# Exercise directions:
For the data below, the lines that hold "Open" should be counted; only the resulting number is expected.

------------

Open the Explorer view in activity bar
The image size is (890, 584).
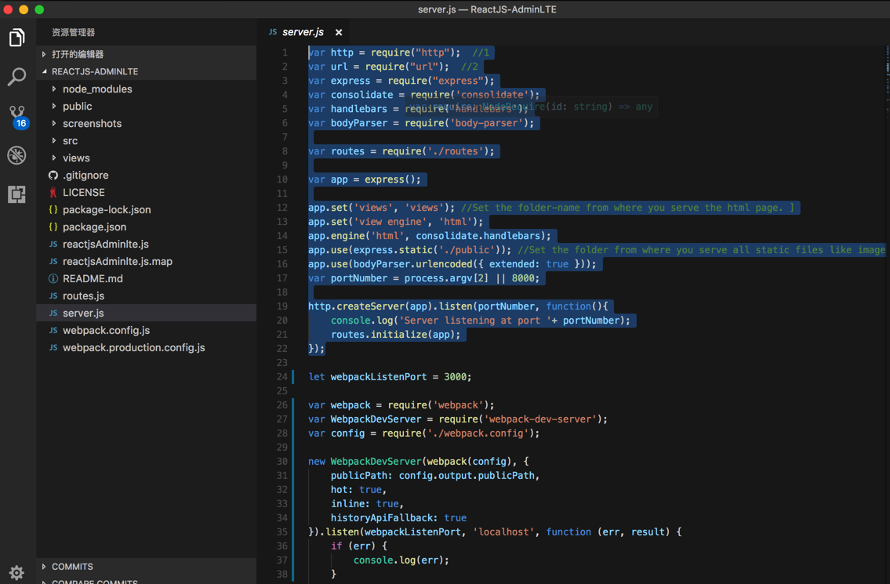(16, 38)
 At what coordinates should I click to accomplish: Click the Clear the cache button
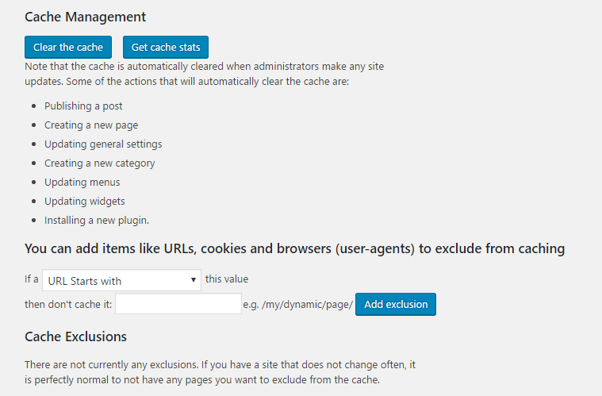[68, 48]
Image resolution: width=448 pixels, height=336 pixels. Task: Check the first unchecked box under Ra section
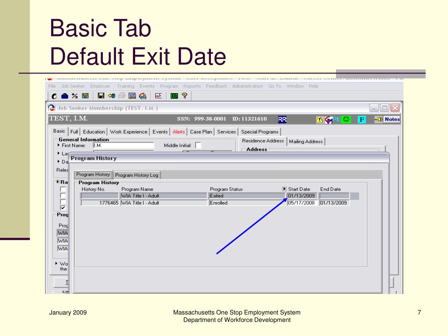point(63,189)
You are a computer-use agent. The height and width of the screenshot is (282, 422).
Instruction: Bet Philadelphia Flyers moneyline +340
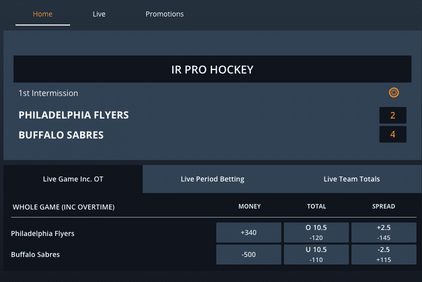point(249,233)
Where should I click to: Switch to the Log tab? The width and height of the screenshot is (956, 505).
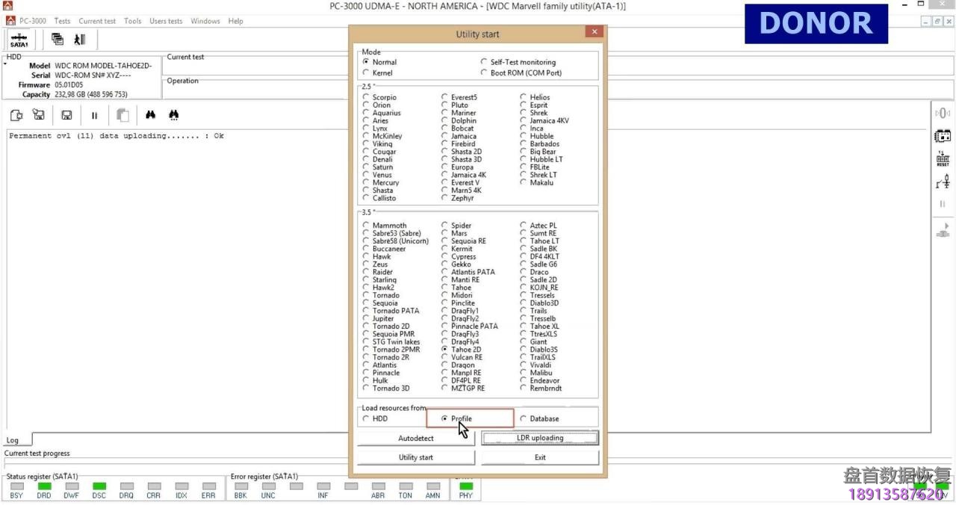[13, 440]
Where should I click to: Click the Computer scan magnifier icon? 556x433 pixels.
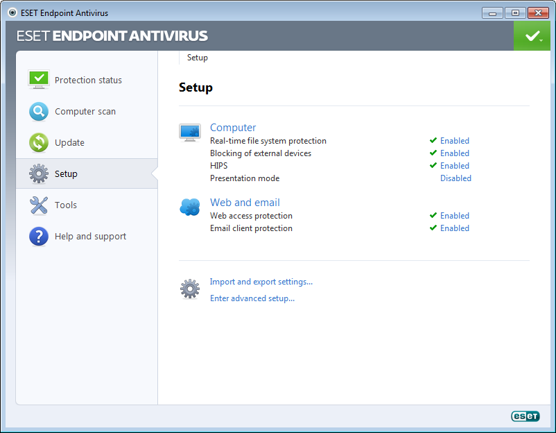(x=39, y=111)
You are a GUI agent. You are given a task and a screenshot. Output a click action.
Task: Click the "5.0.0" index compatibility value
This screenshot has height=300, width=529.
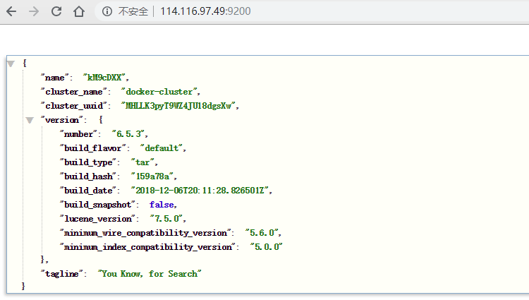[x=267, y=247]
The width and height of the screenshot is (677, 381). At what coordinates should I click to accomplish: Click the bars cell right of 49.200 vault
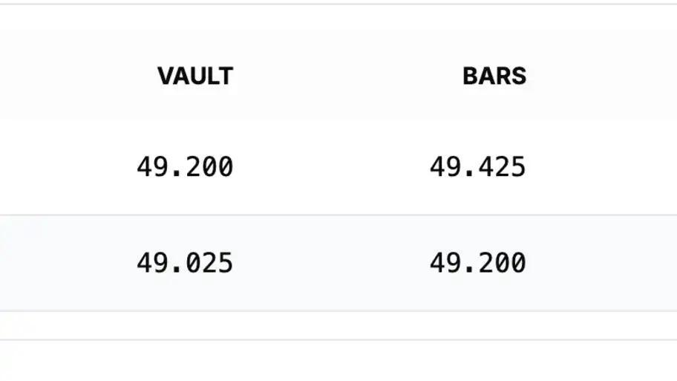point(477,166)
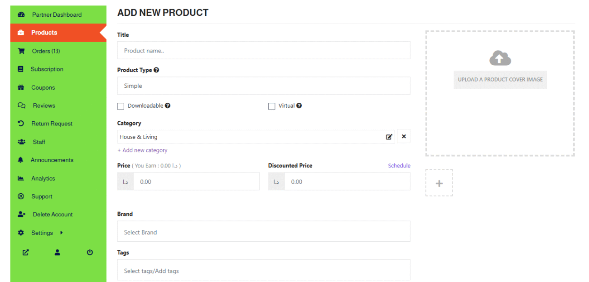Click the Product name title field
This screenshot has height=282, width=589.
(x=263, y=51)
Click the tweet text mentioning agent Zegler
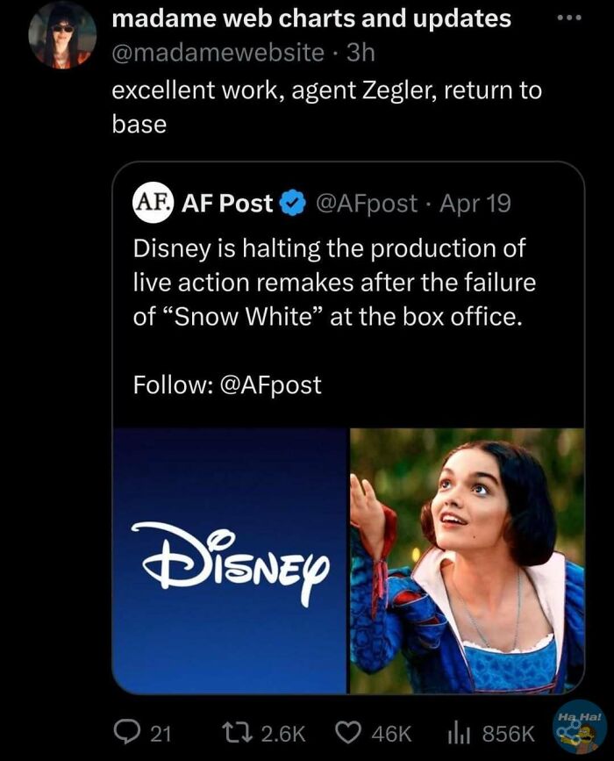 325,90
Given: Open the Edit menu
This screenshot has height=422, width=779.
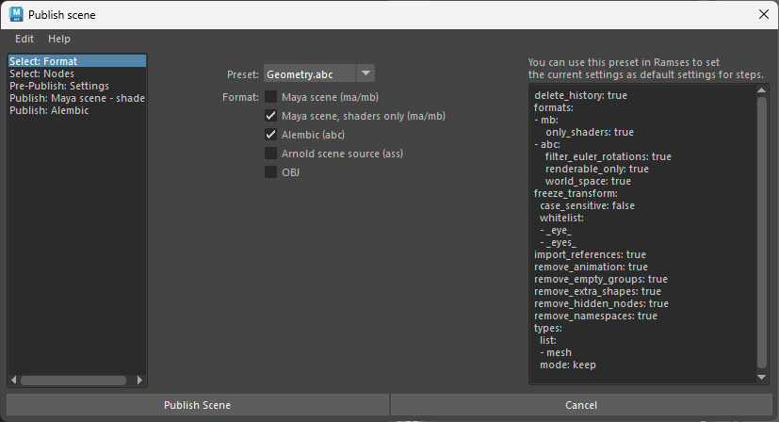Looking at the screenshot, I should click(24, 39).
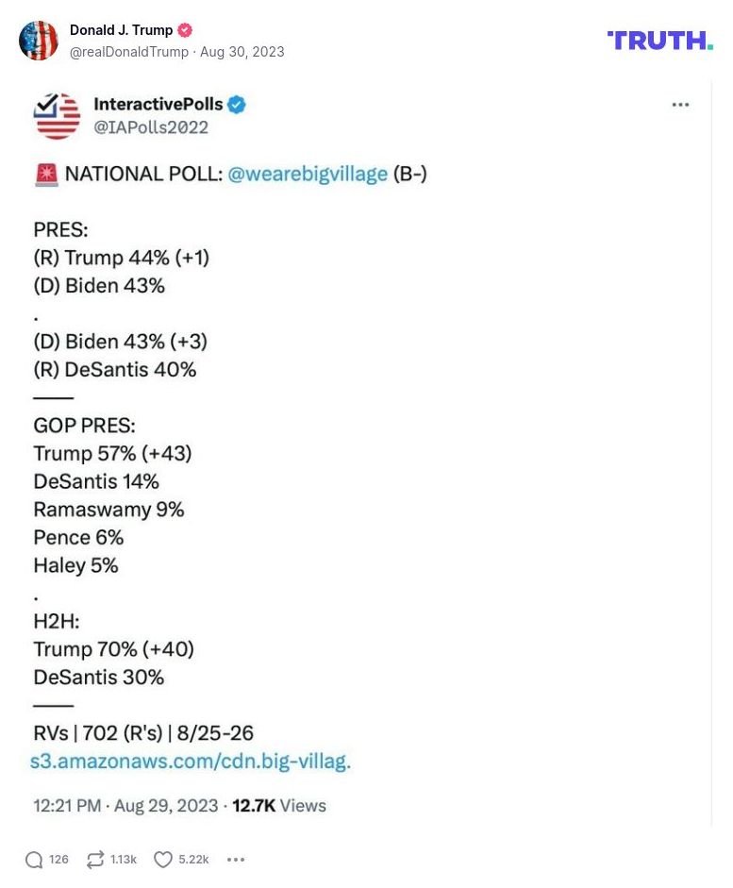The image size is (733, 888).
Task: Click the 5.22k likes count
Action: pos(193,860)
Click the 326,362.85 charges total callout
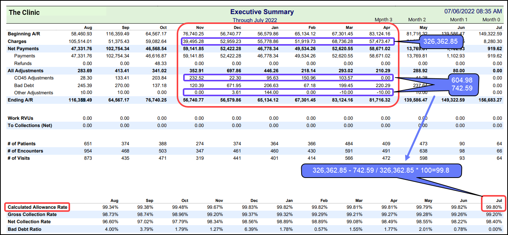Screen dimensions: 508x235 coord(441,41)
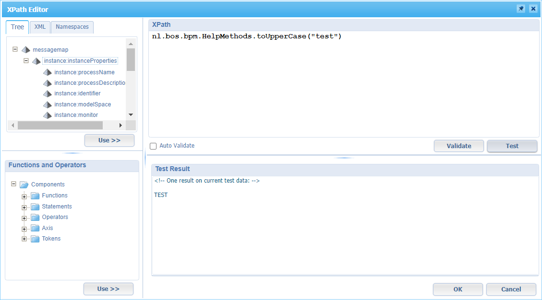
Task: Select the instance:modelSpace element icon
Action: click(x=47, y=104)
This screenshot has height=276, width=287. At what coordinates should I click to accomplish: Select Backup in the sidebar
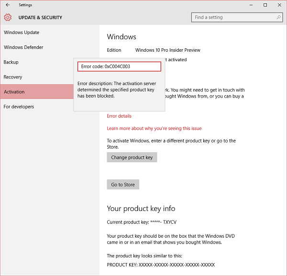pos(11,62)
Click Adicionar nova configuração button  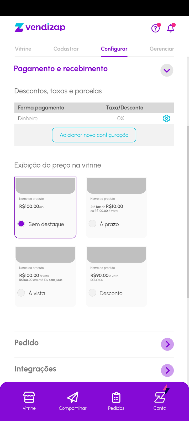[94, 135]
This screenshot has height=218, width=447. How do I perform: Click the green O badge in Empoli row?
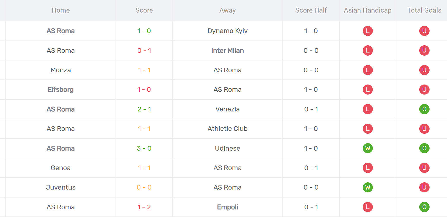(x=424, y=207)
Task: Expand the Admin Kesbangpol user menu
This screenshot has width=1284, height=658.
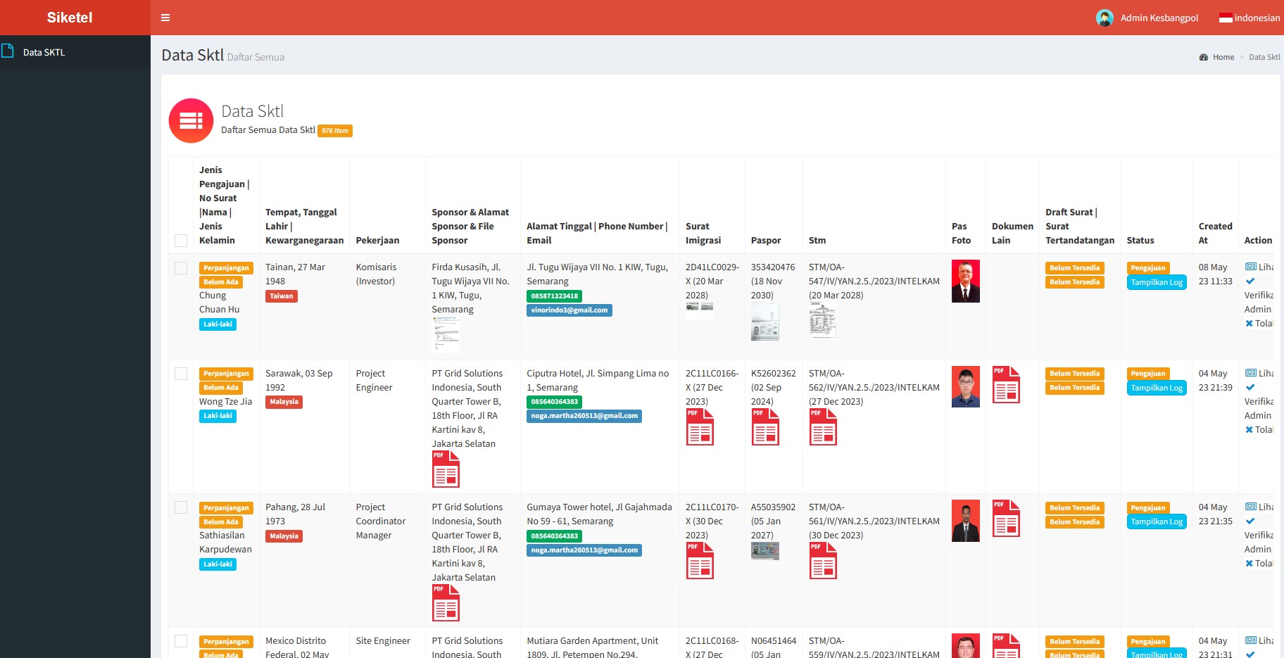Action: click(1159, 18)
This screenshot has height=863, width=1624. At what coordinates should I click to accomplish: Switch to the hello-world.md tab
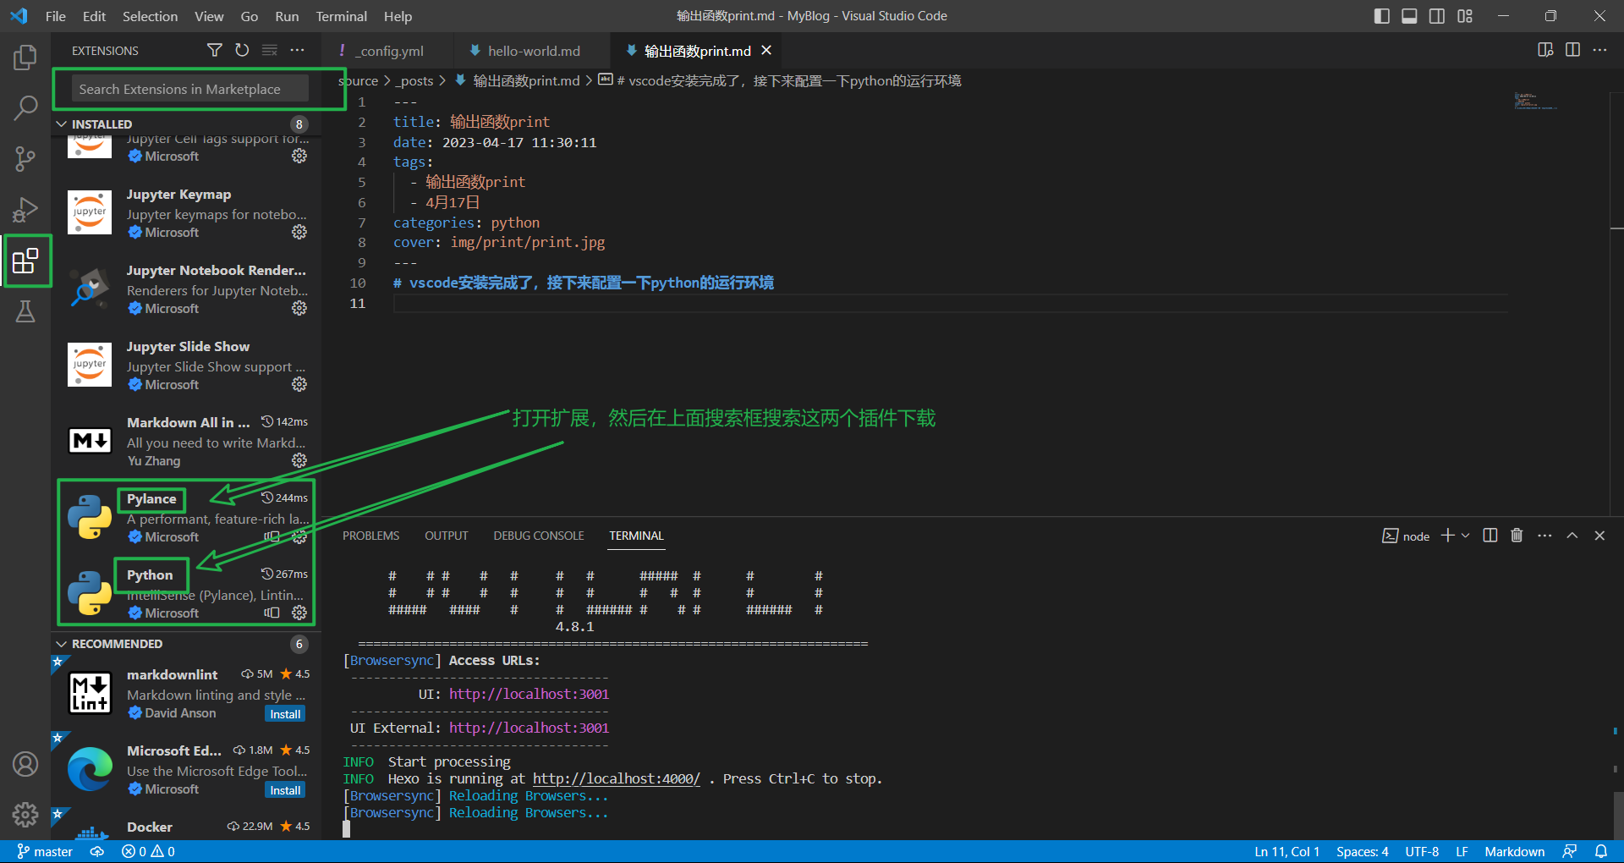click(533, 51)
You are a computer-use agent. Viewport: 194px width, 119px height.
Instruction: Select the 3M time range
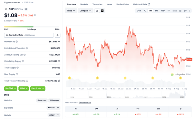pos(156,11)
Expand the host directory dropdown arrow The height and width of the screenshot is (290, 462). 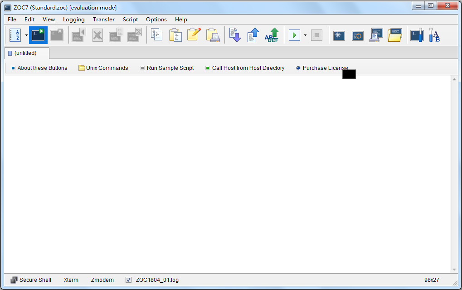26,35
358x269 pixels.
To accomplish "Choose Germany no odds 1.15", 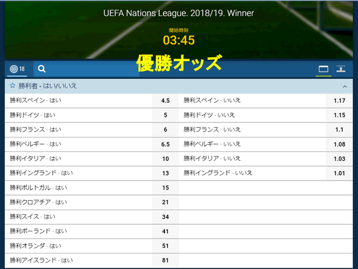I will [340, 115].
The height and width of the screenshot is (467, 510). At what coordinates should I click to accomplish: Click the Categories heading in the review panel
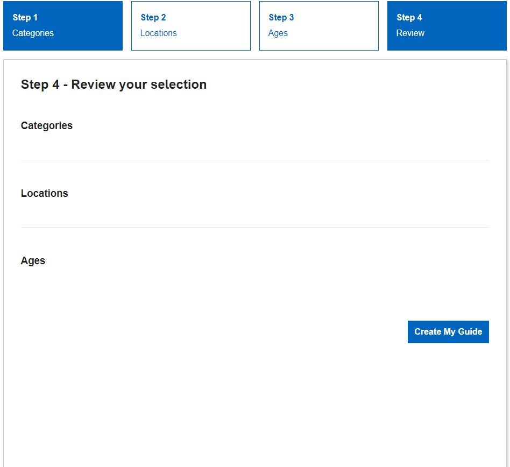click(47, 125)
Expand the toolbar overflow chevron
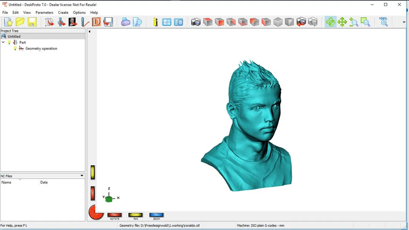409x230 pixels. (404, 22)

------------

# Written answer:
2